Prophylactic (Preventive) Antibiotic Received Within One Hour Prior to Surgery
What this means: This is a measure that shows the percentage of surgical patients that received prophylactic antibiotics within one hour prior to surgical incision.
Why this is important: Scientific studies show that patients who receive prophylactic antibiotics within one hour of surgery incision time can have reduced numbers of post-operative infections.
Prophylactic (Preventive) Antibiotic Selection for Surgical Patients
What this means: This is a measure that shows the percentage of surgical patients that received the appropriate prophylactic antibiotic for their specific surgical procedure.
Why this is important: The goal of administering prophylactic antibiotics for surgical patients is to use a drug that is safe, cost-effective and appropriate for the specific surgical procedure. This can greatly reduce the likelihood of post-surgical infection.

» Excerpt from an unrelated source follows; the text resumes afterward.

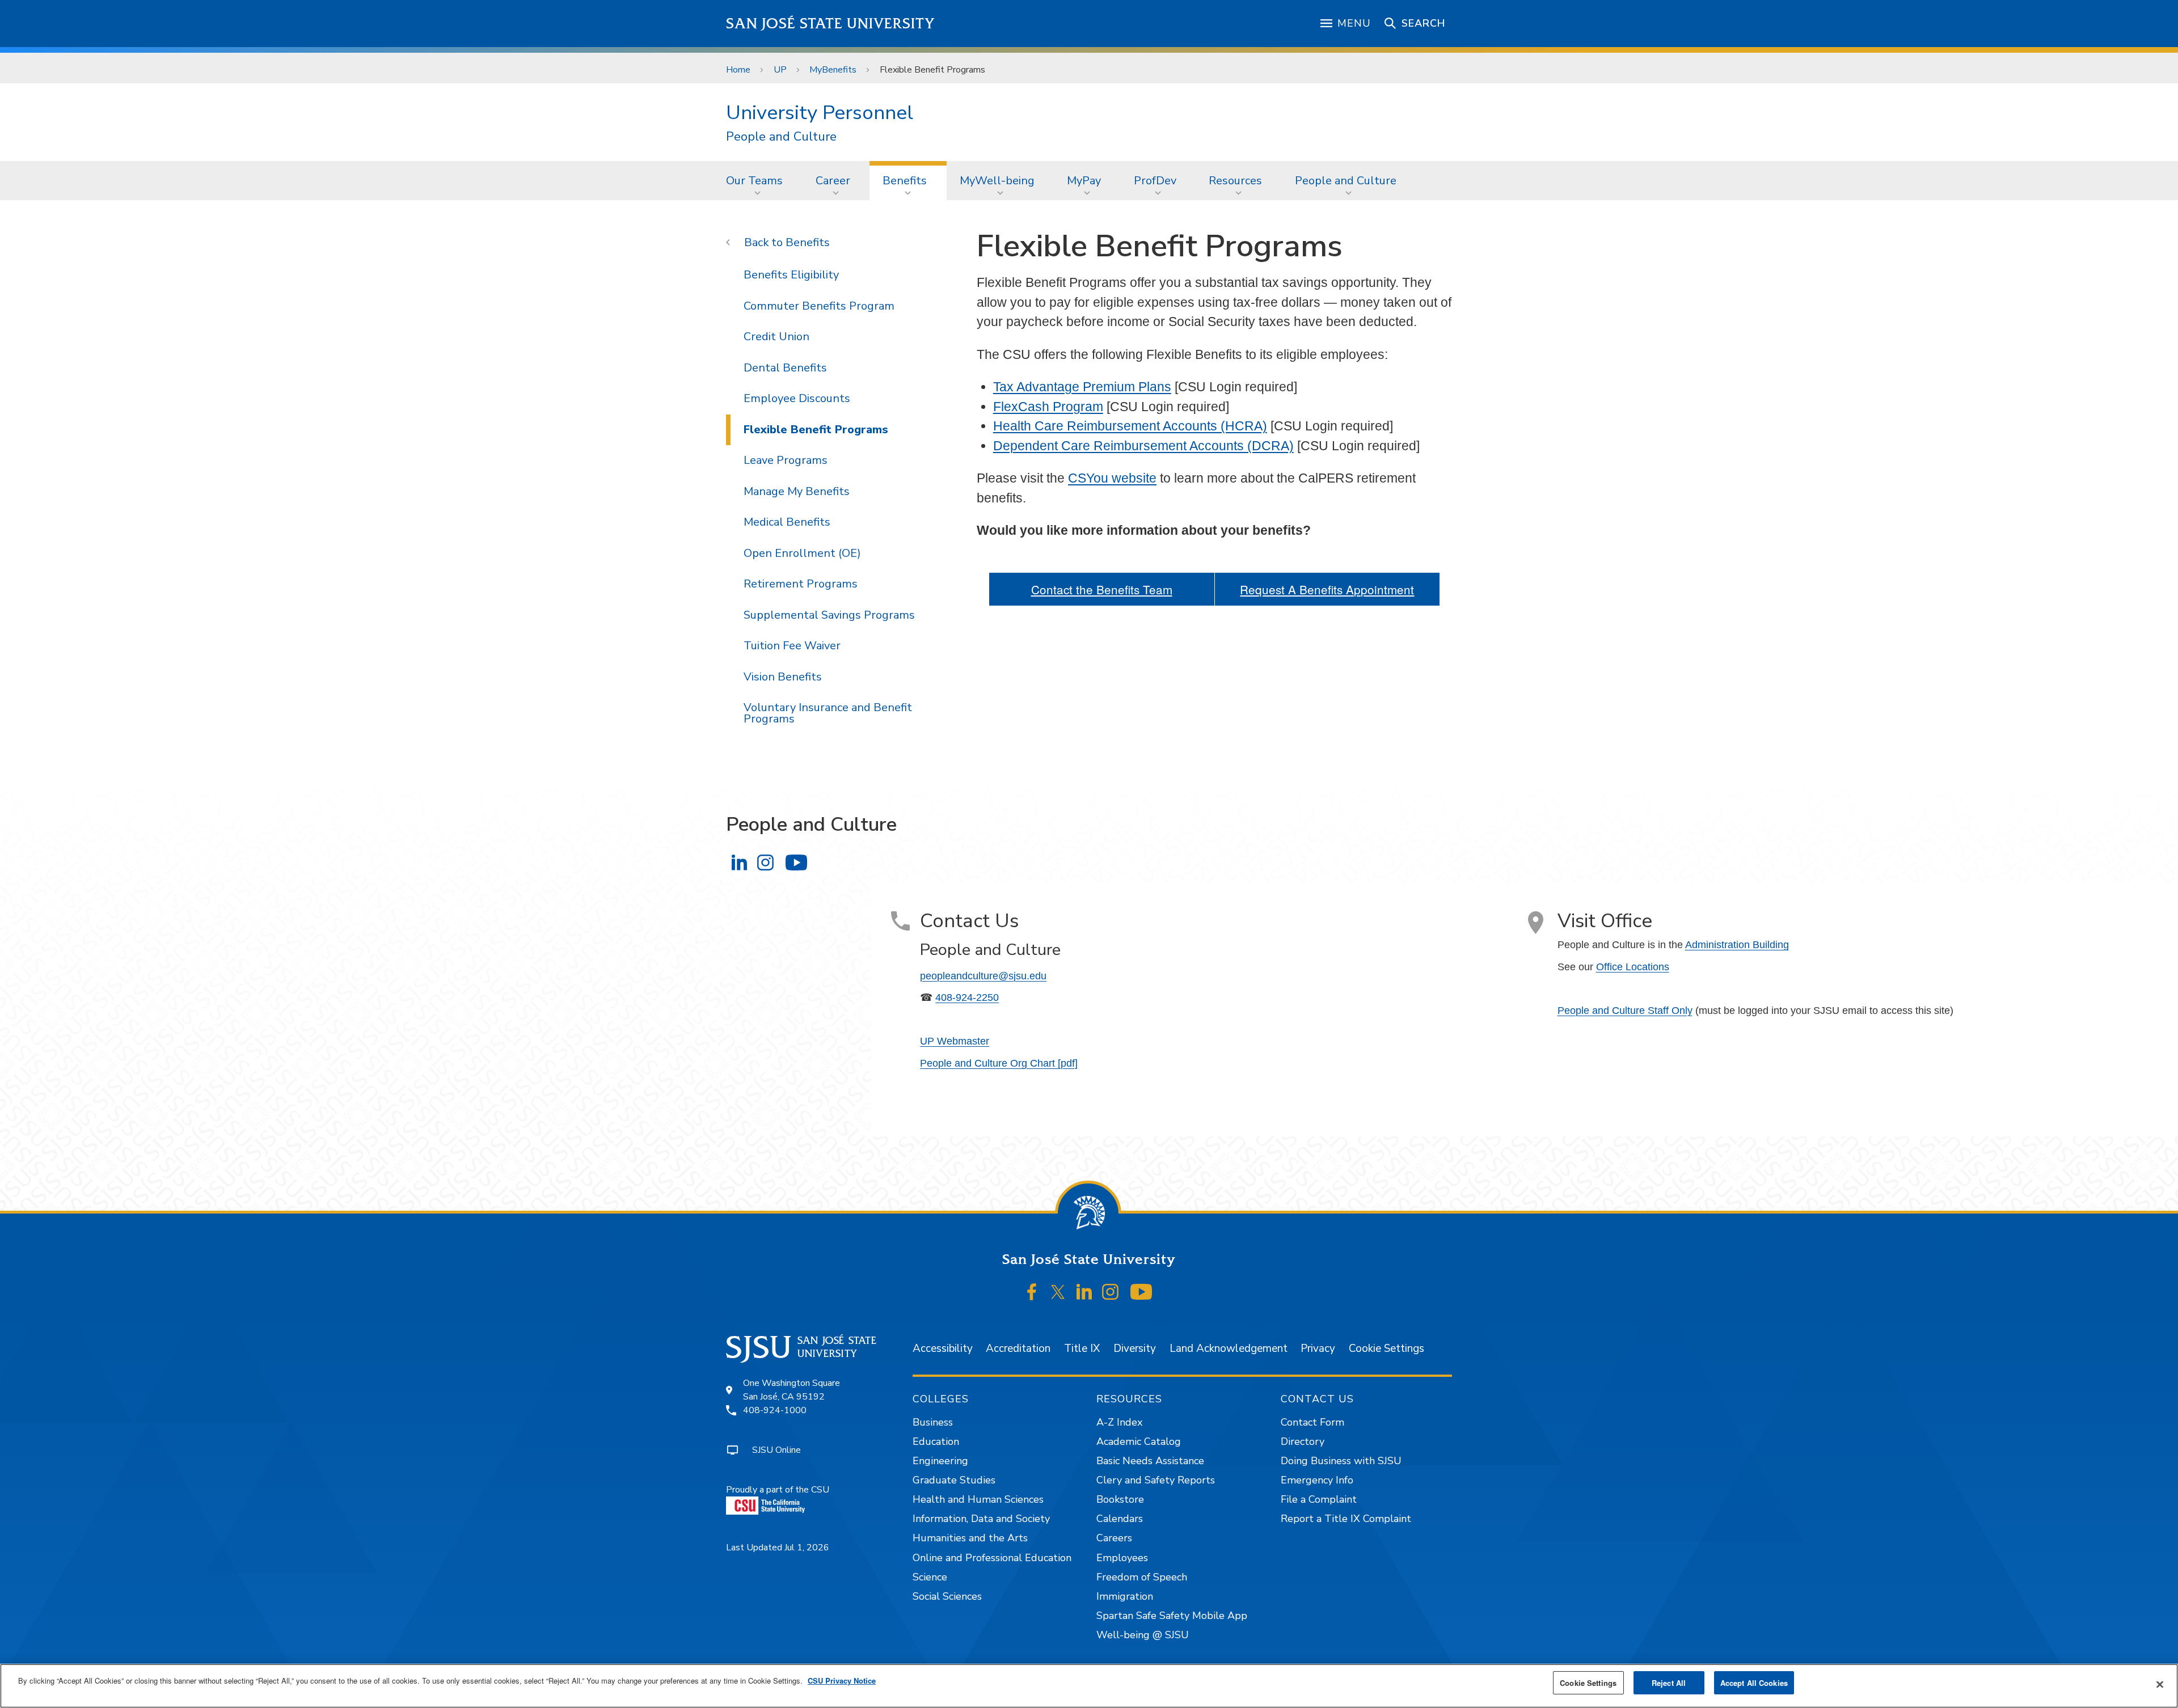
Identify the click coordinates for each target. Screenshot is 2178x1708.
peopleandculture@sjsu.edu (983, 976)
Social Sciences (947, 1596)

Prophylactic (Preventive) Antibiotics Discontinued Within 24 Hours of Surgery End Time
What this means: This measure shows the percentage of surgical patients that had their prophylactic antibiotics discontinued within 24 hours of surgery end time.
Why this is important: Patient outcome data has shown that administering prophylactic antibiotics for more than a few hours after the surgical incision is closed offers no additional benefit to the surgical patient. Prolonged administration can result in resistant strain bacteria. So, it is important to discontinue antibiotics in a timely fashion for the long term benefit of patients.

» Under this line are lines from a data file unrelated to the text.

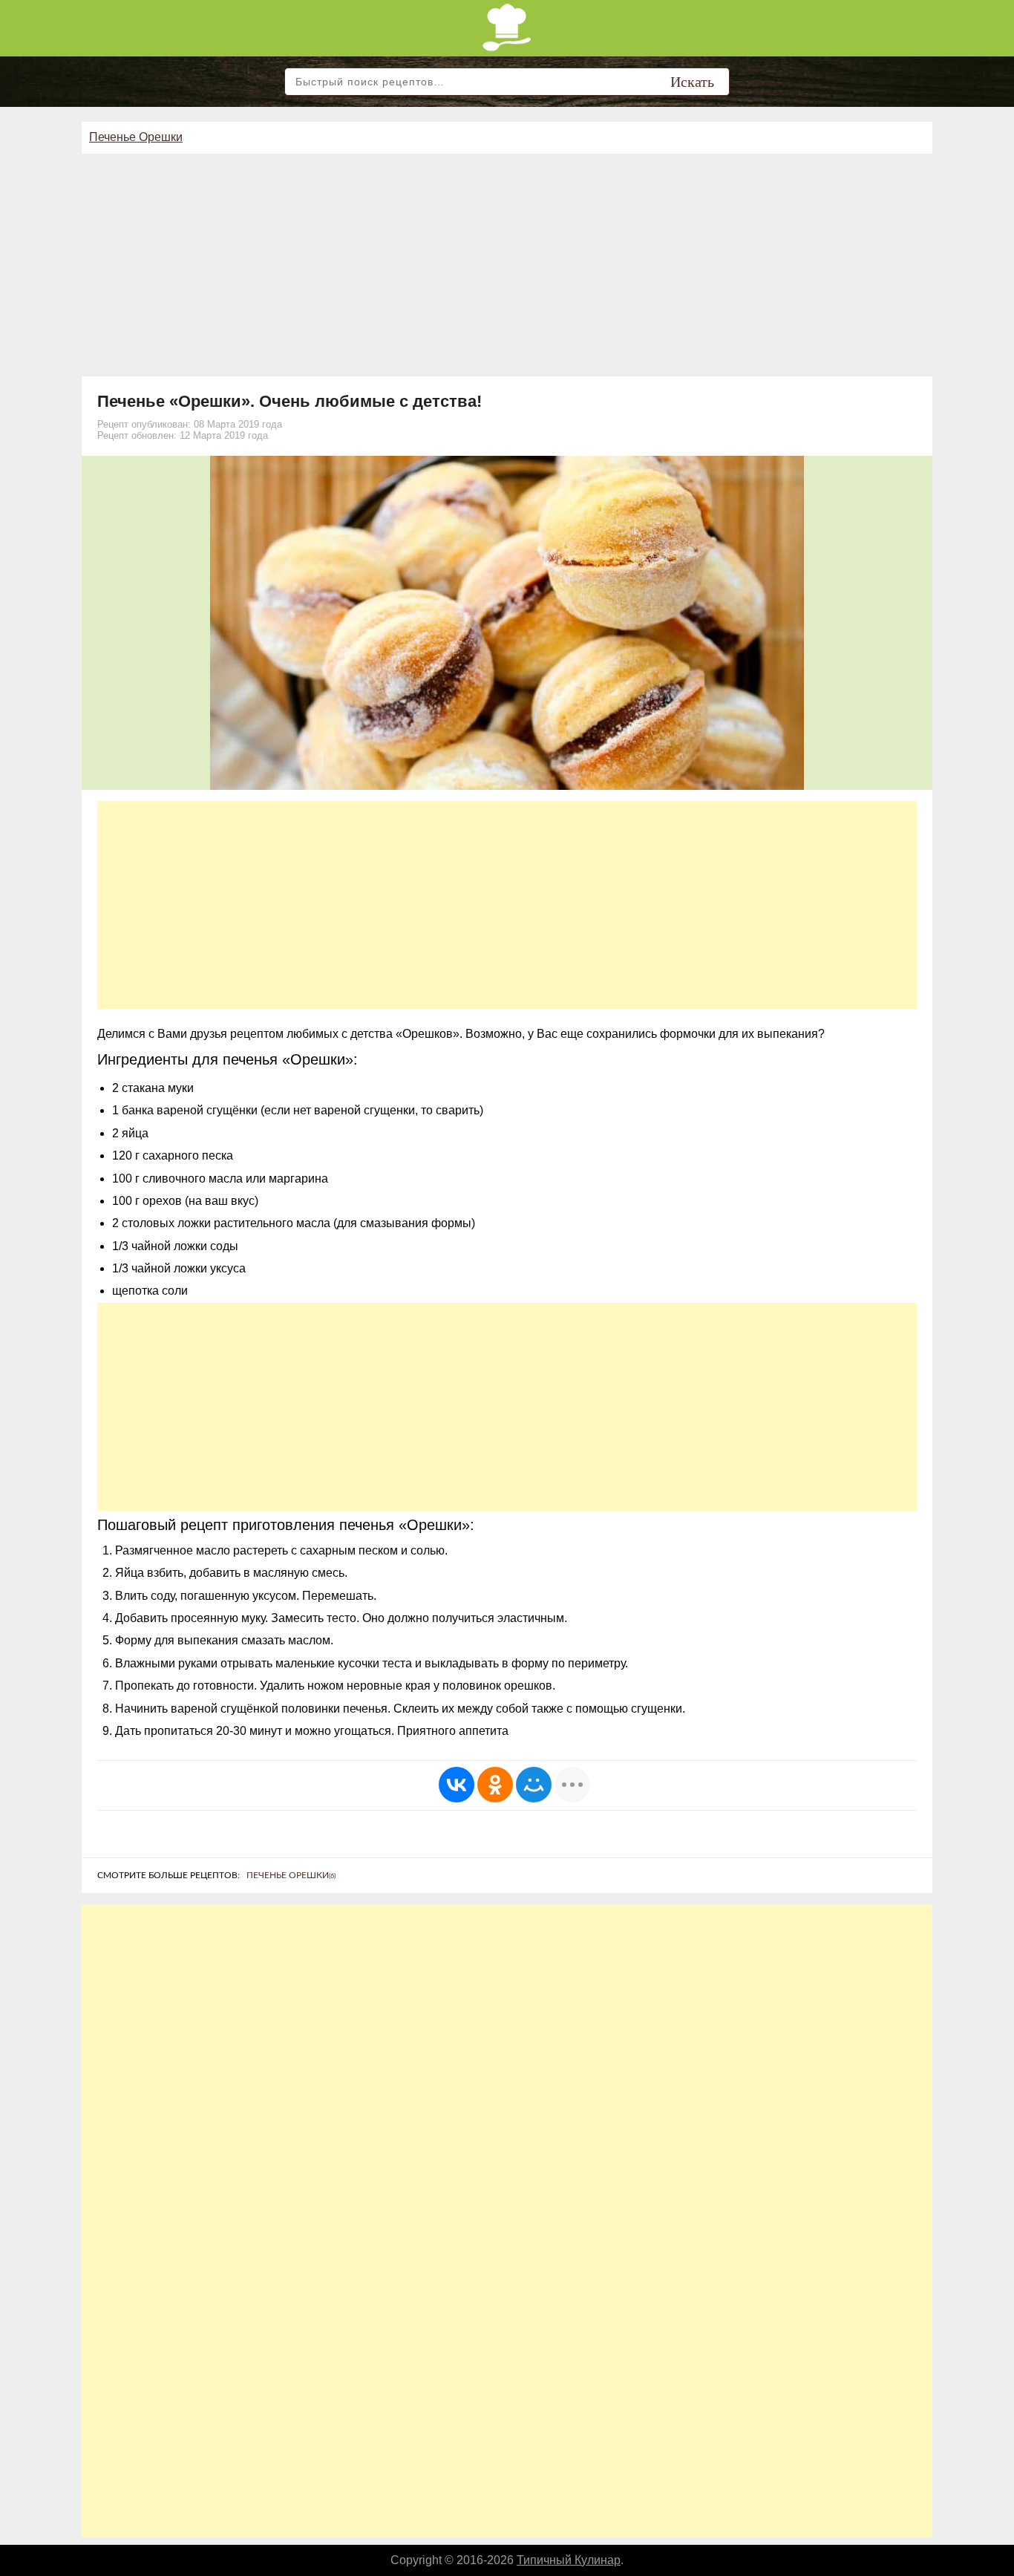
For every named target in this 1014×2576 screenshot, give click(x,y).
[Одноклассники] (495, 1784)
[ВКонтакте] (456, 1784)
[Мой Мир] (534, 1784)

Venous Thromboembolism Prophylaxis Within 24 Hours Prior to Surgery to 24 Hours After Surgery
What this means: This is a measure that shows the percentage of surgical patients that received venous thromboembolism prophylaxis within 24 hours prior to surgery to 24 hours after surgery.
Why this is important: The recommended optimal start time of VTE prophylaxis for surgical procedures is 24 hours prior to surgery to 24 hours after surgery, in order to reduce the likelihood of blood clots from occurring.